Just ask Steve Wilkes, chief operating officer of Sherikon Inc. in Chantilly, Va. His company, a professional services firm in areas such as engineering, telecommunications, health services and ship repair, has been using the product since January at its 16 offices and numerous work sites in 21 states.

It took Wilkes' company about eight months to reach "full standup." The company has contracts with the departments of Defense, Justice and Transportation, the General Services Administration and several states and municipalities, as well as commercial corporations. Annual sales last year were over $74 million.

"We are now tracking around 187 contracts worth about $6 billion that go out as far as four years," Wilkes said. "This year, we have so far won 12 major contracts. Four of those we would not have won without WinAward.

"Since we started using WinAward, the sophistication of pursuit decisions has risen within the company," he said.

After seamlessly collecting data on government opportunities from any one of a handful of vendors, then gathering information from senior management and staff that are in contact with customers and the competition, the software takes the user through a series of well-defined, carefully crafted steps to evaluate the opportunity.

If a bid decision is made, a software module helps prepare the proposal.

"The software is extremely useful for major contract procurement and funded tasks, such as delivery orders and task orders," Wilkes said. "It also helps identify our weaknesses and serves as a road map for our managers on work leading up to procurement."

According to Wilkes, one of the strongest drivers for WinAward was indefinite-delivery, indefinite-quantity contracts. In that case, the software put multiple requests from customers in a framework that could be managed easily.

He also found WinAward valuable in sorting out leads, helping prevent different staff from chasing ones from the same customer.

Furthermore, the software's win probability prediction module helps staff focus on customer awareness, cost competitiveness, strengths and areas for improvement in technical fields.

"One of the key factors in implementing the software was training. We started from the top down for the CEO and covered such areas as the operating scenario and the role of tactical and strategic leads," Wilkes said. "The task was made a little easier, since upper-level management had a solid foundation in all the elements of the business pursuit and all are marketers for the company."

Another company recommending the product to customers is Advantage Consulting Inc., a business development and marketing support firm in Annandale, Va., that focuses on government contract clientele. A key part of its business is training government contractors on what it takes to get business.

John Bender, Advantage director of business tool solutions, noted that as his company trains clients to be successful and find opportunities, they get overwhelmed with the number.

"You need to search and separate the opportunities that are good and those that are not. In the government arena, WinAward is almost a perfect fit for the organized business development process," Bender said. "Many of the smaller companies that do not have the right infrastructure in place can benefit from this product. It also helps them separate out the emotional side of bidding and focus on the objective."

Bender described the software niche filled by WinAward as opportunity management programs, which fall somewhere between contact management and sales force automation.

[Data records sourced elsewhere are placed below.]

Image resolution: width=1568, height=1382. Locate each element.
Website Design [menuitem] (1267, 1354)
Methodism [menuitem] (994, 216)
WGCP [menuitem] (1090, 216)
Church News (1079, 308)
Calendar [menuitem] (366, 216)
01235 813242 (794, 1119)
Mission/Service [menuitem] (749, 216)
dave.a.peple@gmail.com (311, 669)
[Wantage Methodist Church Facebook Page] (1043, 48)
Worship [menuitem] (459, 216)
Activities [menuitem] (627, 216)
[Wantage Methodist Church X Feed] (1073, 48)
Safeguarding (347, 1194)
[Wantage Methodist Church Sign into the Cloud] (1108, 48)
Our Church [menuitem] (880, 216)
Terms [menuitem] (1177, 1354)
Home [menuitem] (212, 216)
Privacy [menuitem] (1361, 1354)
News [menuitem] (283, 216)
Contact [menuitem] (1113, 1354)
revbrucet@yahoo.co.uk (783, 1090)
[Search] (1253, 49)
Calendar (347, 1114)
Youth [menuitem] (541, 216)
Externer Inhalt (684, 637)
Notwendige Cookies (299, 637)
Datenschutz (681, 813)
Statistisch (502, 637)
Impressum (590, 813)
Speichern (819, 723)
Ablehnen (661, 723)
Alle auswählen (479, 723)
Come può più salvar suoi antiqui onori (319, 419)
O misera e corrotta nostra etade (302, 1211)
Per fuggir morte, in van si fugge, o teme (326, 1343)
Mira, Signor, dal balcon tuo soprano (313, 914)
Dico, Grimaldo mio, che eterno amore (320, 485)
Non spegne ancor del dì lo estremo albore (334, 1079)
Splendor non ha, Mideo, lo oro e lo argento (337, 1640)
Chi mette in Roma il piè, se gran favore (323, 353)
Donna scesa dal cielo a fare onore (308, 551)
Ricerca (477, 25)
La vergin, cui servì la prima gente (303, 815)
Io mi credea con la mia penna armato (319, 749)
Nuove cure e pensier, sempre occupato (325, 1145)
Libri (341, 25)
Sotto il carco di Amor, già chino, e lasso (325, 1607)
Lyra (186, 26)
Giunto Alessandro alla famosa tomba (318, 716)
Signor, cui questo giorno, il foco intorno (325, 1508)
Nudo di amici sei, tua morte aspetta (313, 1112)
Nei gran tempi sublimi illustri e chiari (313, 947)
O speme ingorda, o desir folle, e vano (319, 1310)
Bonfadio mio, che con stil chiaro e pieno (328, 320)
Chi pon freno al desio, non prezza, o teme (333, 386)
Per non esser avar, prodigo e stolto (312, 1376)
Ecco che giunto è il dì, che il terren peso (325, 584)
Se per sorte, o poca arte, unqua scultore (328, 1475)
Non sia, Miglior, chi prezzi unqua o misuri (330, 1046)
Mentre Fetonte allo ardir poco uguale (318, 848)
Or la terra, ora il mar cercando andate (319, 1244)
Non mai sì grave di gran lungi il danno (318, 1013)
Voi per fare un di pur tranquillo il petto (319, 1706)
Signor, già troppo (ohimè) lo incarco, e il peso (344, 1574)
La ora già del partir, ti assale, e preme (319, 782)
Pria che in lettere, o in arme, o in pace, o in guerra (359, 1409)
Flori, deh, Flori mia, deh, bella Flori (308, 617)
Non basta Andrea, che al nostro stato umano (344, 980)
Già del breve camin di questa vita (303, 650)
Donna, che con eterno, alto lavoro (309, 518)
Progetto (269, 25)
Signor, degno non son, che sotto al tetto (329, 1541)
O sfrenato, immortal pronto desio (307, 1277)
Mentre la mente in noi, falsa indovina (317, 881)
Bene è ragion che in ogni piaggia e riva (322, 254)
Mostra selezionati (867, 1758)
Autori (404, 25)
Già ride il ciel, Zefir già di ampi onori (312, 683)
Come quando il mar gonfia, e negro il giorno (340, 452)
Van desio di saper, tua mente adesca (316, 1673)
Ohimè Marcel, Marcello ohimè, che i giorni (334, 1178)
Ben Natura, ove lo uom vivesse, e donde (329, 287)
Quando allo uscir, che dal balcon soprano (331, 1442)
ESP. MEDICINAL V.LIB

He feels the product's strength is that it fills a niche ignored by both small and larger vendors.

"The six to 12 vendors serving the top end of the market are set up for the regular sales process," Bender said. "The government business development process is not like that at all. It is more of a free-form process.

"Focusing on the government market is a savvy strategy for Bayesian Systems," he said. "Their biggest competitor right now is a company's internal development organization."